I'm having a problem monitoring a program using monit.
I'm running this on a raspberry pi, having built monit 5.11 from source; I tried using the version from the repositories, but it was 5.4 and didn't support some of syntax below that I want.
I'm trying to follow the "Q: I have a program that does not create its own pid file. Since monit requires all programs to have a pid file, what do I do?" entry in the FAQ.

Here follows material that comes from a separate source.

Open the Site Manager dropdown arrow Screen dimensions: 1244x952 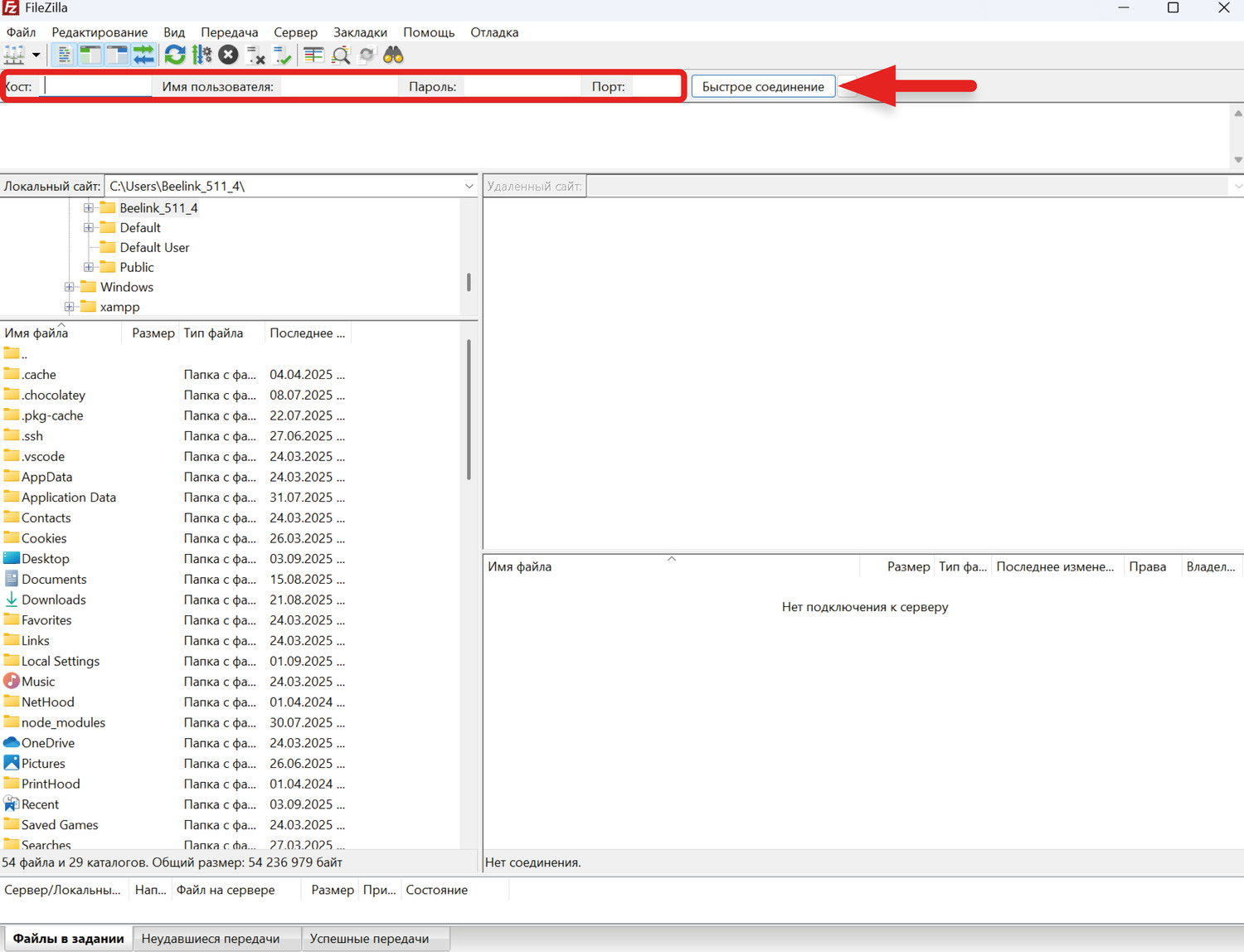(x=36, y=56)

Here's my start_sensors.sh script (which just runs my python program, instead of the java program in the wiki example):
#!/bin/bash
case $1 in
start)
echo $$ > /var/run/start_sensors.pid;
exec 2>&1 /usr/bin/python /home/pi/temperature/post_temps.py 1>/tmp/post_temps.out
;;
stop)
kill `cat /var/run/start_sensors.pid` ;;
*)
echo "usage: start_sensors {start|stop}" ;;
esac
exit 0
Here's my /etc/monit/monitrc
entry:
# Run temperature sensor monitor
check process start_sensors.sh with pidfile /var/run/start_sensors.pid
start = "/home/pi/temperature/start_sensors.sh start"
stop = "/home/pi/temperature/start_sensors.sh stop"
The output in the monit log looks like:
[EST Jan 24 14:21:16] info : 'raspberrypi' Monit reloaded
[EST Jan 24 14:21:16] error : 'start_sensors.sh' process is not running
[EST Jan 24 14:21:16] info : 'start_sensors.sh' trying to restart
[EST Jan 24 14:21:16] info : 'start_sensors.sh' start: /home/pi/temperature/start_sensors. sh
[EST Jan 24 14:21:46] error : 'start_sensors.sh' failed to start (exit status -1) -- Program /home/pi/temperature/start_sensors.sh timed out
So as you can see, monit starts up the program, it runs fine, and then monit kills it thirty seconds later due to the "timeout".
My program is running fine, and producing the proper output that I'm sending to the /tmp/post_temps.out file.
I don't understand why monit is timing the program out... it's supposed to be a long-running process!
I've tried changing the start_sensors.sh script so that it puts the program in the background (and has it write its own /var/run/start_sensors.pid file), but then monit starts a new instance up every thirty seconds or so, not stopping the old ones, and writing over the pid file. It's like it's not even looking at the pid file.
THANKS!